By Wednesday evening, I can’t stand it anymore. Marnell is studying for his sermon. I put on my coat and boots and walk through the dark streets to Mary’s house with a clipboard in my hand.
Who was that woman? I mean, really. Who raises 21 children, first of all. Who has her husband shot accidentally by a deputy because, oh, I thought it was someone else, but then tells her children, “It doesn’t matter who’s racist as long as YOU not!” Who sticks with her story, “God will take care of it”?
Who?
Someone with a God who is bigger than her pain. Someone who knows that God knows her story.
But still, I want to know her story too. I feel a burning desire to unravel the past. I want to tramp through brush in abandoned graveyards or search filing cabinets in small town Mississippi, and somehow–I don’t know–make it better?

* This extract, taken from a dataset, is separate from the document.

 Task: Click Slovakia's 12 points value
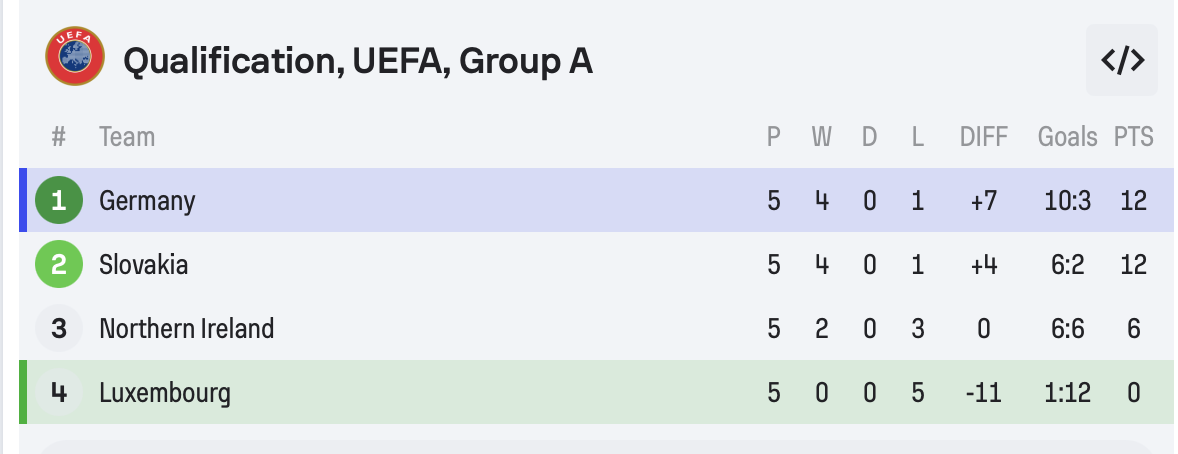1133,264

“Katrina, the buildings are all tore down now,” Mary says.
“I want to find out more,” I say. “What an amazing woman your mom must have been!”

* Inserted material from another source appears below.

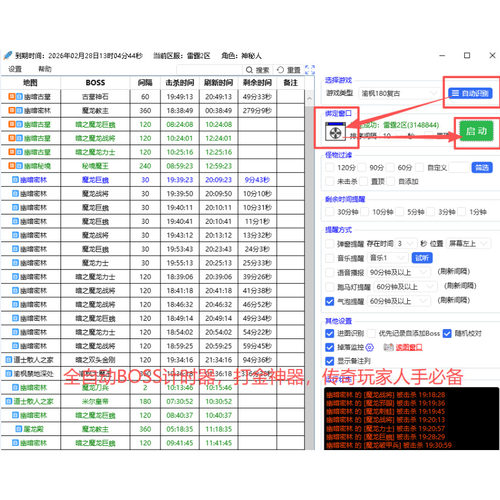Open the 屏幕左上 position dropdown

468,243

Mary looks at the wall across from her chair, grasping for words, as if to figure out how to have patience with someone who just doesn’t get it.

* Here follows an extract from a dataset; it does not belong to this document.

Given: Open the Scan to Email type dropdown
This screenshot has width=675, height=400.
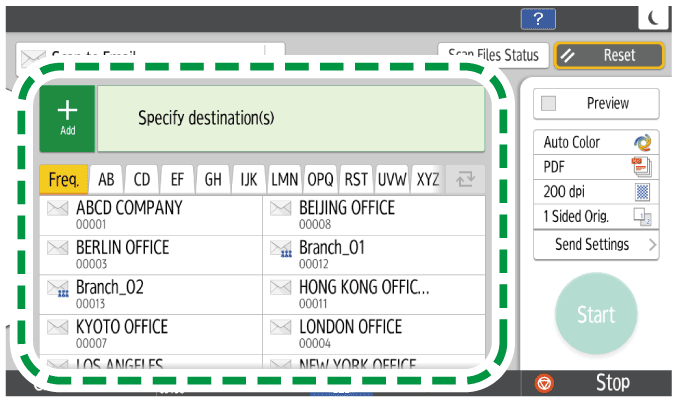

“A lot of people in my family don’t want to remember what happened. They don’t like police officers,” she says. “Doesn’t matter if they’re good officers or bad officers, they don’t like ’em. I tell them, ‘You shouldn’t be that way’. But a lot of stuff has happened in our family, not just what happened to my daddy. But if we asked my mama how she could handle it, she just said, ‘God will take care of it’.”
I think Mary is trying to tell me that no amount of “finding out” will ever improve what happened.
She told me of her mom screaming when she heard the news and how the younger children including herself said “What’s wrong with mama? What’s wrong with mama?” And her older brother just said, “We’ll tell you after awhile.”
“I had nightmares for years,” she said. “I kept hearing him say, ‘We’ll tell you after awhile.'”
Just the other day, a screaming child had recalled that day and brought tears to her eyes.
And I just forgot that it happened.
It is hard to know the story of everyone around you, and it’s easy to forget what they’ve gone through, and how a boll of Mississippi cotton might prompt their memory.
God knows Mary’s story, and He knew Mary’s mama’s story. I guess He also knows if I should know it.
I have an idea. If you go to get your mail on Monday, and wonder why it didn’t go, and then remember it’s Martin Luther King Jr Day, don’t whine about not getting mail. Pray for someone in your life for whom the holiday might be more personal than it is to you. If you didn’t know anyone to pray for before you read this post, you do now. Mary just lost one of her family members to a heart attack as well. She’s been frequently caring for children again.
“I think I’m just tired,” she said when I visited the other night.
Mary can use lots of “Why isn’t the mail here?” prayers.
The truth is, we can try as hard as we want, but we still don’t know someone else’s story.
But God truly does!
Two weekday posts planned for next week:
- Monday Merchants–another company I have just recently come to love especially in winter! It isn’t a sponsored post, but they also have a “free for you, free for me” referral program. I’m afraid it may only apply to people who live in town, but since I’m not sure I guess you should all come back and read it anyway.
- Let’s just say I have new material for What-Not-to-Do-Wednesday. I hope it doesn’t have to become a weekly column! See you then, if you don’t mind a little slime.
8 thoughts on “Recalled by Cotton”
Amazed by Mary and saying a prayer for her. Thank you for sharing some of her story.
Thank you for doing that!
Thanks for sharing Mary with us. I’ll pray for her.
Thank you!
God will take care of it … what an amazing attitude!!
You’re right. I think maybe that’s why it kept going around in my head.
Amazing word pictures!
Thank you for the reminder that God does know even if no one else does.
Thank you Loreena. It is a reassuring thought isn’t it?